The United Nations in Pakistan has pulled all staff involved in the immunization campaign off the streets, spokesman Michael Coleman said.
The government insisted immunization was continuing in some areas although many Pakistani health workers were refusing to go out.
Government officials were surprised by the violence, saying they had not expected attacks in areas far from the Taliban’s strongholds and they would have to change tactics in the health campaign.
“We didn’t expect such attacks in Karachi,” said Mustafa Nawaz Khokhar, minister for human rights, who oversees the polio campaign. He was referring to the southern commercial hub where there have been attacks this week.
“In far flung areas where the threats are more pronounced, we have been providing polio teams security.”
Wednesday saw four separate attacks. In the northwestern district of Charsadda, men on motorbikes shot dead a woman and her driver, police and health officials said.
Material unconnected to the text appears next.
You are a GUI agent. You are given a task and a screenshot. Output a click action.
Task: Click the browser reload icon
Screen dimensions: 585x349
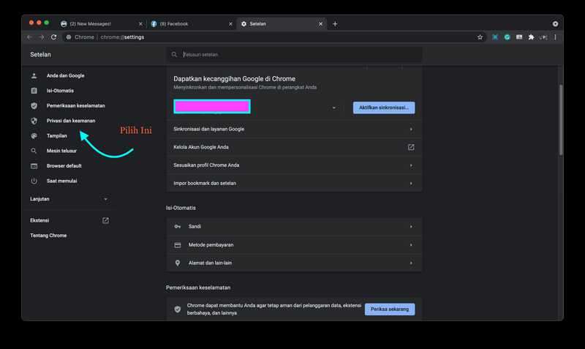pos(53,37)
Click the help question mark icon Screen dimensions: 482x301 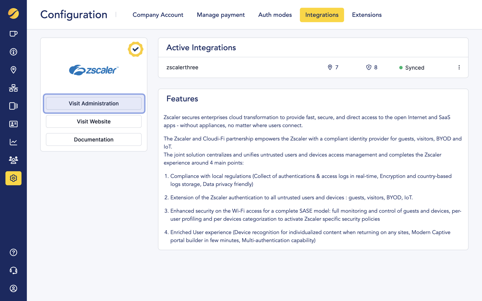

Hours earlier, a male health worker was shot and badly wounded in the nearby provincial capital of Peshawar. He was in critical condition, said a doctor at the Lady Reading Hospital where he is being treated.
Four other women health workers were shot at but not hit in nearby Nowshera, said Jan Baz Afridi, deputy head of the Expanded Programme on Immunisation. Two women health workers were shot at in Dwasaro village in Charsadda, police said.
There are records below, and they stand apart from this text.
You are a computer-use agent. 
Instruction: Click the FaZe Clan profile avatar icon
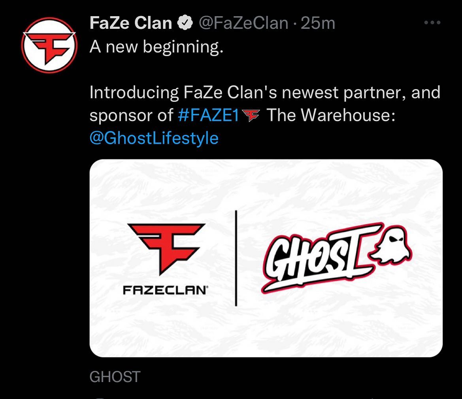click(x=50, y=45)
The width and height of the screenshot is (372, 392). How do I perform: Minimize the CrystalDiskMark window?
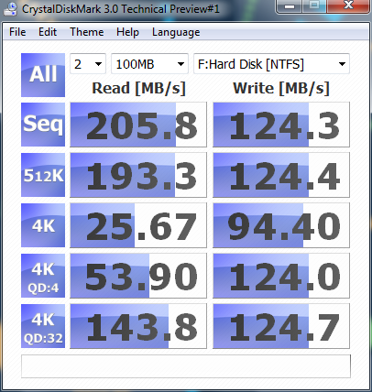coord(290,5)
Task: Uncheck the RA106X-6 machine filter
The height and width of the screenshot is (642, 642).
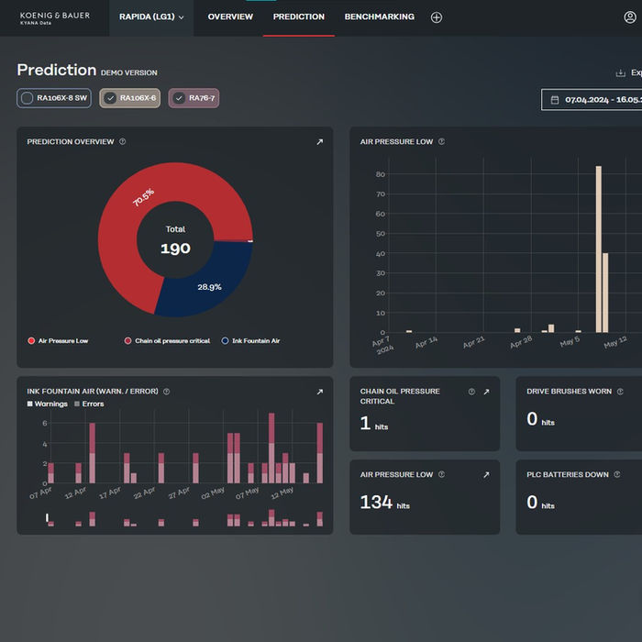Action: pyautogui.click(x=130, y=98)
It was not clear who was behind the violence.
Many Islamists, including Taliban militants, have long opposed the campaign. Some say it aims to sterilize Muslims, while one militant commander said it could not continue unless attacks by U.S. drone aircraft stopped.
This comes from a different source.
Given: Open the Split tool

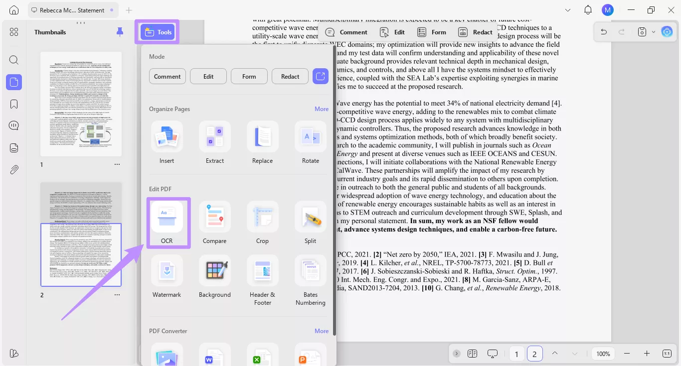Looking at the screenshot, I should pos(310,223).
The Taliban have repeatedly threatened health workers involved in the campaign. Some workers said they received calls telling them to stop working with the “infidels” just before the attacks.
But a spokesman for the Pakistani Taliban, Ihsanullah Ihsan, told Reuters his group was not involved in the violence.
“BETTER COORDINATION”
On Monday and Tuesday, six health workers were killed in attacks in the southern port city of Karachi and in Peshawar. Five were women and the youngest was 17.
Five of the shootings happened in Karachi, home to 18 million people. Health authorities there suspended the polio eradication campaign in the entire province of Sindh.
Imran Shaukat, spokesman for Karachi police, said the teams were supposed to inform police about their movements but had not done so.
“There has to be better coordination between the health department and police,” he said. “We have decided that we will be more forthcoming and contact polio team heads ourselves.”
Minister Khokhar said the drive would resume as soon as security was in place.
“The teams go into every little neighborhood. You can understand that enormous resources are needed if we have to protect each and every team and worker, which we will have to now,” he said.
Authorities in Khyber Paktunkhwa province, where the capital is Peshawar, said they would not accept the U.N.’s recommendation to suspend the campaign.
“Halting the campaign at this stage would create more problems as it’s not a one-day phenomenon. If we stopped the campaign it would encourage the forces opposing the polio vaccination,” said provincial official Javed Marwat.
Khokar said Taliban hostility to the campaign increased after it emerged that the CIA had used a fake vaccination campaign to try to gather information about Osama bin Laden, before he was found and killed in a Pakistani town last year.
Pakistan had 20,000 polio cases in 1994 but vigorous vaccination efforts had brought the number down to 56 in 2012, the government said.
A global vaccination campaign has eradicated the disease from everywhere except Pakistan, Afghanistan and Nigeria.
Polio can paralyze or kill within hours of infection. It is transmitted person-to-person, meaning that as long as one child is infected, the disease can be passed to others.